# 2007 Norco Six "___"?



## lolitsgabe (Jun 29, 2011)

(Wasn't sure where to put this thread, new user and all.)

So I've been scouring the earth to find my first "real" bike. I've ALMOST purchased a few which I thought were pretty good deals, but I honestly can't tell if I'm getting what I'm paying for, and if I'm about to get ripped off. I'm looking at a 2007 Norco Six ___. The blank because it's not confirmed if it's a Six One or a Six Two, so I was hoping someone could help me identify it.

Another thing I know for sure is that since I'm new to riding, I can't tell how much damage a bike's been through, or if something was busted I wouldn't really be able to tell, so from the pics does this bike look like it's in decent condition? The post says it's mostly Cosmetic Damage and it hasn't been ridden often, but you can never be too sure, right?

Too Long; Didn't Read:

1. Is this a 2007 Norco Six One?
2. Is it in good condition?
3. If it is a 2007 Norco Six One, is $800 a good deal?


































https://www.norco.com/2007bikes/templates/model/enlarge.php?id=37&view=&deets=2

That's the Stat-Sheet from Norco. They look similar to me, but it looks like some things have been switched out, like the fork.


----------



## myarmisonfire (Mar 28, 2005)

It is a Six 3. Decent bike but don't pay much for it used. They were only about $1700 MSRP. I had an '06 Six 1. The frame is bomb proof and suspension works very well for FR/DH.
Norco is also having a crazy clear out of older models. Check with a local dealer and you could probably get a Six brand new for cheap.
I don't think it is worth $800 as everything is pretty low end. If anything is worn out (ie the drive train) it will cost you a large portion of the purchase price of the bike.


----------



## lolitsgabe (Jun 29, 2011)

Thanks so much. I'll keep hunting and look around to see if I can find cheap Norco Clear-outs!
I'd also found a 2006 Norco Six Two for $700, but that seems a bit steep too.


----------



## ehigh (Apr 19, 2011)

myarmisonfire said:


> It is a Six 3. Decent bike but don't pay much for it used. They were only about $1700 MSRP. I had an '06 Six 1. The frame is bomb proof and suspension works very well for FR/DH.
> Norco is also having a crazy clear out of older models. Check with a local dealer and you could probably get a Six brand new for cheap.
> I don't think it is worth $800 as everything is pretty low end. If anything is worn out (ie the drive train) it will cost you a large portion of the purchase price of the bike.

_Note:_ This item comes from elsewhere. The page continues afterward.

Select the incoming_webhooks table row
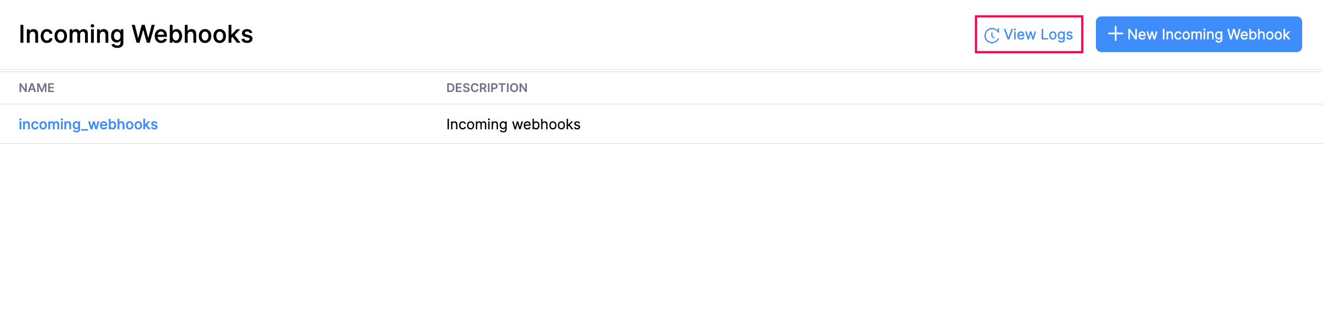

My friend managed to get a Transitions Dirtbag for $700 with about $100 worth of repairs in it and the aftermarket components on it seemed pretty good. And like Myarmisonfire said, it is definitely a Six 3. I saw a Six One on CL in my area for $900 a while ago and considered it for a while but ultimately got myself a Range 3 with some aftermarket parts. I may get a Sram XO set on there one day, but I personally think getting the lower end one was smarter so that I knew which parts I really thought should be upgraded. Again, like Myarmisonfire said, check out their close-out deals. They usually drop prices rather nicely.

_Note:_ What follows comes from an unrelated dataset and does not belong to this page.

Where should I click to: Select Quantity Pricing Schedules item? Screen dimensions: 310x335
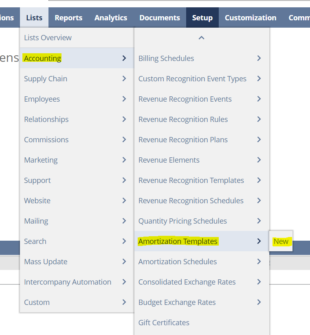tap(182, 221)
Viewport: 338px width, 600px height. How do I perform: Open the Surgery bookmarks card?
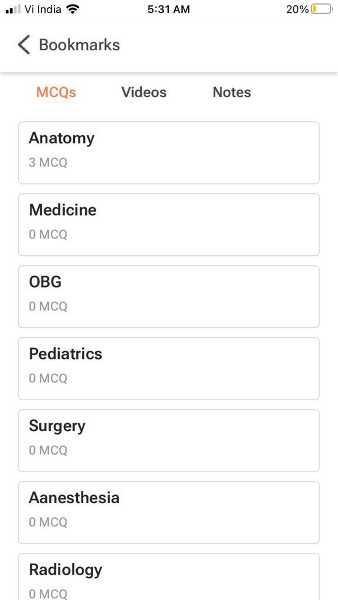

If anything, on the Six 3, you can talk people down rather easily on CL, even if they say, "price is firm no jokers"
What you say is this, even if they say, "firm"
"Hey, I was interested in your bike. I realize you are asking (price here) but I was wondering if you'd take (price here)"
The way I determine a price on a bike that is used like this, especially on CL
Say they say 800
you say $600 and ask them to "think about it and get back to you"
if the bike sells for 800, then so be it. Not the best deal for a Six 3. If he gets back to you and says 700, say 650. 
Remember this, CL is about barter and haggling. 
best of luck


----------



## ron m. (Aug 1, 2009)

Good luck, man! I found a Norco from a local guy for $1K. The bike was one year old (but a 2009, sold last year) but in very, very good shape. Timing is everything, but persistence pays off too. I've looked at several bikes before (operating on a much smaller budget) but sometimes, you know when a bike is for you, and you may need to spend a bit more. 

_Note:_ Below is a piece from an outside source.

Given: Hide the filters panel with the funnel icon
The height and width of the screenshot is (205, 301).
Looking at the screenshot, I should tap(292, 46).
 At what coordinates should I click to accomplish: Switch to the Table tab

Some things to look for on full suspension bikes:
1) fork condition: upper stanchions ideally need to be scratch and dent free (they're one of the most expensive components on a bike)
2) no side to side play on the rear suspension (indication of bushing or bearing wear, or worse, mechanical damage)
3) componentry level (you'll just need to learn the heirarchy from SRAM or Shimano.. and even with those guys, there are subsets, like Deore versus Saints).
4) frame condition: (scratches are normal, but big dents and cracks you need to look out for).
5) make sure it's the right bike for you and your riding style (AM, trail, freeride, DH)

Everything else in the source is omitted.